Reading To Learn Lesson

                                               Finding the Good Stuff In What We Read

                                                                                               boy searching book

                                                                                               Courtney Hamby

Rational: Comprehension is very important in learning to read. If students cannot comprehend what they are reading, then they will not understand the message. When good readers read they use summarizations to help them comprehend the text they read. When summarizing a reading selection it is important to first delete any information that is not needed. Students need to learn how to tell the important information from the trivial information. Modeling this procedure and allowing students to practice will help then learn how to delete the trivial information. After deleting all trivial information students can use the important information, to answer questions about the text. Students will learn to ask questions about what is going on or being discussed in the text. This lesson gives students practice at building their comprehension strategies, by teaching then to delete unneeded information and locate the important information needed to comprehend the material.

Materials:

Multiple copies of Incredible Caterpillars. Ranger Rick, July 1992, p.24-30; 
·     Graph Sheets for finding the important information.
·     Pencils
·     Board to write on
·     Poster of Summarization Rules covered in the lesson (optional)
·     Expository Texts for assessment (Use Science or Social Studies)

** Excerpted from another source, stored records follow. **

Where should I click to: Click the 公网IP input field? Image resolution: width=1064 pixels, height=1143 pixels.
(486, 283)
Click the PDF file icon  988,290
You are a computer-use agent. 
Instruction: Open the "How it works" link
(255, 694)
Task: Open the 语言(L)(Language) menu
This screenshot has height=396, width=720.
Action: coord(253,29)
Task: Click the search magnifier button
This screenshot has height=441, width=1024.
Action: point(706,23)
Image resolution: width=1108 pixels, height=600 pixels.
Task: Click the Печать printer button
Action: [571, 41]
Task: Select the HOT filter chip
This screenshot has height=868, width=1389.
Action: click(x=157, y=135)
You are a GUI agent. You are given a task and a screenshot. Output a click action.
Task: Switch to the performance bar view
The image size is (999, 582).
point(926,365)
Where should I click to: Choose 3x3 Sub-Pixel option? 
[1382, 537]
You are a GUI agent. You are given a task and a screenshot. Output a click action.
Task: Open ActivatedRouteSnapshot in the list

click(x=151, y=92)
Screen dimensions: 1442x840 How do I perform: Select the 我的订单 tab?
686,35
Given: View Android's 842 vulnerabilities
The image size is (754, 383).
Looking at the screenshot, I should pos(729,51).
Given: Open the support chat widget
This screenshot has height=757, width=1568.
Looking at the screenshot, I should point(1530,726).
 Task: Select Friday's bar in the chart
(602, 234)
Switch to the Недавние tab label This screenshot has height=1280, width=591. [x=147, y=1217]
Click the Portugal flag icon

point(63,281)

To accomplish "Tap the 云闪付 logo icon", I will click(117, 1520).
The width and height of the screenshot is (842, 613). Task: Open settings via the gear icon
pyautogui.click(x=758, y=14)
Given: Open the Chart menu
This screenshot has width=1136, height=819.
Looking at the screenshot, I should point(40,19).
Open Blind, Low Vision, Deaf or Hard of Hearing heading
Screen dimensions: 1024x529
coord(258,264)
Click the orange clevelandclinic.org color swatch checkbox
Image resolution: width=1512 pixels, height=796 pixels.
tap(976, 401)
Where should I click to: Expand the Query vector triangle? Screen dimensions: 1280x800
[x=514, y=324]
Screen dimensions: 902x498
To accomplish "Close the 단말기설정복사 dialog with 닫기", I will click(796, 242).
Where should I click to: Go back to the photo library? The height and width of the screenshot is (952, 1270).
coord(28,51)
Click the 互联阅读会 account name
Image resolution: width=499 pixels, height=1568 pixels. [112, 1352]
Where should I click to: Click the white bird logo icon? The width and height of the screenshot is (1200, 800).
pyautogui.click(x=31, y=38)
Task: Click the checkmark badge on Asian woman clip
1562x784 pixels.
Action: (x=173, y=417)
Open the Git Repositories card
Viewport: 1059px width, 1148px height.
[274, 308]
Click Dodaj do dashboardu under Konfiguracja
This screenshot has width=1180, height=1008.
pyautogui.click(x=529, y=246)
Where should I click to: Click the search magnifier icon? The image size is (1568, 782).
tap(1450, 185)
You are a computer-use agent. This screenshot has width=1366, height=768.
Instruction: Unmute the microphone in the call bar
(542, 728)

I. Procedures: Introducing the lesson

A.)   Introduce the lesson my telling the students why it is important to comprehend what we read.  Today we are going to be working on our comprehension strategies. When we read it is important to now what we are reading. We need to know how to find the important information in what we read. When we pull out only the important information from the text, we say that we are meeting the first step in summarizing the information.

    B.)        Tell them that one of the quickest ways to comprehend what you are reading is by getting rid of all the extra information. We don’t need some of the information. Good readers know when to pay close attention and when not to. "There is a way to put all of the important information together and leave the unnecessary stuff out, so we can better understand what we are reading.  It is called summarization and we will learn how to use it today." 

II. Model the process

A.)            Have the students individually read the first three pages of the text.  "To begin, I want you to read the first paragraph, silently to yourself. Remember that when we read silently it is to ourselves, and others should not hear us.

B.)            Then have the students tell some of the things they learn about what this article is going to be about. Then ask then to point out how they found this out. “What do you think this article is going to be about? What are some of the clues that told you this? When we read we want to look for the important information and delete any unimportant information.

C.)            Then have the students find things in the text that did not help them know what the article was going to be about. Write these things on the board. Make a graph comparing the important information to the not so important information. (A model graph can be found at the end of this lesson.)

III. Explain the Summarization Rules

A.)        Tell the students that there are three main rules for summarizing a reading.  These rules can be put on a poster for students to refer back to when reading. "There are three important rules to remember when summarizing a passage:

1.      Get rid of unnecessary and repetitive information.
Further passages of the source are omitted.